Excerpted data:
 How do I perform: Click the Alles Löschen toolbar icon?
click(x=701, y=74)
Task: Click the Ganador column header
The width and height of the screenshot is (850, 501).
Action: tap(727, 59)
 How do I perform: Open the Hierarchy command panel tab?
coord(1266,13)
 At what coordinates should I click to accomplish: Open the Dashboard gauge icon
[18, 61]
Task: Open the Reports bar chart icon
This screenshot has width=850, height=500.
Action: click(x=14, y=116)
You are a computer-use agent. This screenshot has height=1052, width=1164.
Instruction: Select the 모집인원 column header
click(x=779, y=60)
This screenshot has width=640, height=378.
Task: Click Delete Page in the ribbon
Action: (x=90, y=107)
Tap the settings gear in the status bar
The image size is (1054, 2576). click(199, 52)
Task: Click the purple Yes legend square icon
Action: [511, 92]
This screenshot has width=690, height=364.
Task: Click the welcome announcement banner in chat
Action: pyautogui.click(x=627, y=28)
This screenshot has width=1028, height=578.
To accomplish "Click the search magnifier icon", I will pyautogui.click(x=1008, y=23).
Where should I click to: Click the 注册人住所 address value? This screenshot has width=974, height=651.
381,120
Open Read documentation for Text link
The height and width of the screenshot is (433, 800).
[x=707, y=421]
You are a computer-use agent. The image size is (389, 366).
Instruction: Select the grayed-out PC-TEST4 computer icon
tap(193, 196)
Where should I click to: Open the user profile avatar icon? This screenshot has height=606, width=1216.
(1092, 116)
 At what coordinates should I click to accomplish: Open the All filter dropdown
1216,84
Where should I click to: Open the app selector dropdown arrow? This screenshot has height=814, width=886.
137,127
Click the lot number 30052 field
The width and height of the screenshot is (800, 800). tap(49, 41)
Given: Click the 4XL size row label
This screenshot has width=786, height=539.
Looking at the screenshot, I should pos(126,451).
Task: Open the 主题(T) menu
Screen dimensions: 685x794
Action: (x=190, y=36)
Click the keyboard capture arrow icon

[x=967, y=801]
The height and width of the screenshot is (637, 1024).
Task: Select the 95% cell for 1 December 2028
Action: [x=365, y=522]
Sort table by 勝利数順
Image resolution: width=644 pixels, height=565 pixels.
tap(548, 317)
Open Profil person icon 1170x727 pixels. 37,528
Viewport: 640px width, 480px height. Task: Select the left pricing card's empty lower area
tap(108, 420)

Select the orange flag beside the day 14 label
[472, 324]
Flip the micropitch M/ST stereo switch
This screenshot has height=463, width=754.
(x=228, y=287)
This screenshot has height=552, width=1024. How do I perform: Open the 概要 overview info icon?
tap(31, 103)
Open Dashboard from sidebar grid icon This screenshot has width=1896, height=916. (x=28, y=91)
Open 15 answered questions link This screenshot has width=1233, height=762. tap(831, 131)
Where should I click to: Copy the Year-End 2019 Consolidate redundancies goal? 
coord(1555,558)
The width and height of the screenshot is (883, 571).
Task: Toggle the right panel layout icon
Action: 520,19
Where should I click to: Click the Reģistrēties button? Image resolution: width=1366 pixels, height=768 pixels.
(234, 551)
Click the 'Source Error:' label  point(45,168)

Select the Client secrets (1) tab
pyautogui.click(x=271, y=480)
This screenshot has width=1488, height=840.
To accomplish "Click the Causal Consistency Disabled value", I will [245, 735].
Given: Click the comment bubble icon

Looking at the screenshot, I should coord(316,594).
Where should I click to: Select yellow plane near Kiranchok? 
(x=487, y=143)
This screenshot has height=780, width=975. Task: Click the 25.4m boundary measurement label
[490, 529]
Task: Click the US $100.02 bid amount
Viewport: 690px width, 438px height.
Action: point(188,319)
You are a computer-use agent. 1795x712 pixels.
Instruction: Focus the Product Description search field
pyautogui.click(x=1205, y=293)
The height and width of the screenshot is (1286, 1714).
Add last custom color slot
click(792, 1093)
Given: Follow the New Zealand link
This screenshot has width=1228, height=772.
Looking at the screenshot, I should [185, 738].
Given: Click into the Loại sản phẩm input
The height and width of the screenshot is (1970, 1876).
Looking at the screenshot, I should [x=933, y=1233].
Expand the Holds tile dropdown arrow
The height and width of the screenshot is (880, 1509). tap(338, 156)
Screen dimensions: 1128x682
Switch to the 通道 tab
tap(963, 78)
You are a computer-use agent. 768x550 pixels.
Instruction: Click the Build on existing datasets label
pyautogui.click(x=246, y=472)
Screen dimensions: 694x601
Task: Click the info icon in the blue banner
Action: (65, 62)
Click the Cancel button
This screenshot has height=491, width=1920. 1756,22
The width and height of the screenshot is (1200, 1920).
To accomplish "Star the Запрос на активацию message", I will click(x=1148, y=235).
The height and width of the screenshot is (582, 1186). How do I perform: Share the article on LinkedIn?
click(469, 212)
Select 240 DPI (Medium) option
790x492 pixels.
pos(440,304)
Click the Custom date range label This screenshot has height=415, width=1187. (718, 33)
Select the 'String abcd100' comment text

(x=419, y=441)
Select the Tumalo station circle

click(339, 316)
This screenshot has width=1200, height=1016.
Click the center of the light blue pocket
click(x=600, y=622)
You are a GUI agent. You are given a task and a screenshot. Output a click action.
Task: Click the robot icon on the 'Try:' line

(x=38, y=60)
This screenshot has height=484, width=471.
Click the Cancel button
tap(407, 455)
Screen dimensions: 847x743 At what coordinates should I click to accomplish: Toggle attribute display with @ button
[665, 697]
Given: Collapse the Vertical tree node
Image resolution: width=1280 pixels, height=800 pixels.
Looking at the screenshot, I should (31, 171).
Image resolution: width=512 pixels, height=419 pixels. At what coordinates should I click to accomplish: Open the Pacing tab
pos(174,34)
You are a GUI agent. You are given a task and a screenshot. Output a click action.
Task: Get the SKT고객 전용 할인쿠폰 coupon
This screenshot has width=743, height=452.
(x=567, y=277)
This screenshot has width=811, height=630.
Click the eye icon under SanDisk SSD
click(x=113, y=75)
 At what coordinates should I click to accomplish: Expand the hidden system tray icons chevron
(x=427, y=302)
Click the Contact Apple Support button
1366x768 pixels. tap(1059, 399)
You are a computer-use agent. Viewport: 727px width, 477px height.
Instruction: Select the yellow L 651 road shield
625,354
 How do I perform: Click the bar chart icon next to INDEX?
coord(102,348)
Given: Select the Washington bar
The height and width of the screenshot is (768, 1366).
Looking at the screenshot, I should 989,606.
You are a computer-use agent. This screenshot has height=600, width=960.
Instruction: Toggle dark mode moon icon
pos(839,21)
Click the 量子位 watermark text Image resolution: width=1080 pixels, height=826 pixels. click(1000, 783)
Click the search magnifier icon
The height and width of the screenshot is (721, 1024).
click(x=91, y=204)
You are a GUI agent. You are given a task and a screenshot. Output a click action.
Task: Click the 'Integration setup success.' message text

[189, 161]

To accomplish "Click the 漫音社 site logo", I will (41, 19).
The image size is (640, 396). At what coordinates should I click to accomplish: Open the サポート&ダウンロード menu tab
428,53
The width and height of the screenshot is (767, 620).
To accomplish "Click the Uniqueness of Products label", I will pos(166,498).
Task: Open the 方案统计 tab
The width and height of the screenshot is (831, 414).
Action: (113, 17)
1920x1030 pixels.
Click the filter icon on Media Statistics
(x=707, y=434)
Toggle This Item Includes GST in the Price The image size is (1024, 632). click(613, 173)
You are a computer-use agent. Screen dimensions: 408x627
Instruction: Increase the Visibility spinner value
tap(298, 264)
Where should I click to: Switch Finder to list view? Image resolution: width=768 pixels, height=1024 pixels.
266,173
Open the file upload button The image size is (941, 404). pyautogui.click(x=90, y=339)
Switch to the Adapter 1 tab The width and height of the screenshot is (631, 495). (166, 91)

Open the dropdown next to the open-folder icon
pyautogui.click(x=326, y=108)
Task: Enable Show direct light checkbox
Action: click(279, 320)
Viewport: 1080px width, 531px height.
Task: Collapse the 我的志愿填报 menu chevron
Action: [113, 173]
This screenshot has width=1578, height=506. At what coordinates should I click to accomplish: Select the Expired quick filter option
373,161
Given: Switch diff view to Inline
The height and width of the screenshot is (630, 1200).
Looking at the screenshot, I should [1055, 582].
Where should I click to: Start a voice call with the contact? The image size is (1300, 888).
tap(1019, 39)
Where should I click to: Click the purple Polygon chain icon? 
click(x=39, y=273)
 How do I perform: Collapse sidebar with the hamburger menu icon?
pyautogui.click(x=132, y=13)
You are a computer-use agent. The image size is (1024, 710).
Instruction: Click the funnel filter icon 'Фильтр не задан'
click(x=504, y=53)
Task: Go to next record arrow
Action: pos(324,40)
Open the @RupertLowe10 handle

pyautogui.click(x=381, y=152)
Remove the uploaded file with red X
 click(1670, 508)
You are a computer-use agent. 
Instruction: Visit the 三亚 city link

Task requirements: Would you please return all lines from the listing above that contain "will"?

Answer to this task:
To accomplish "Click the search magnifier icon", I will pyautogui.click(x=1008, y=23).
To accomplish "Click the Causal Consistency Disabled value", I will [245, 735].
To accomplish "Star the Запрос на активацию message", I will click(x=1148, y=235).
To accomplish "Click the 漫音社 site logo", I will (41, 19).
To accomplish "Click the Uniqueness of Products label", I will pos(166,498).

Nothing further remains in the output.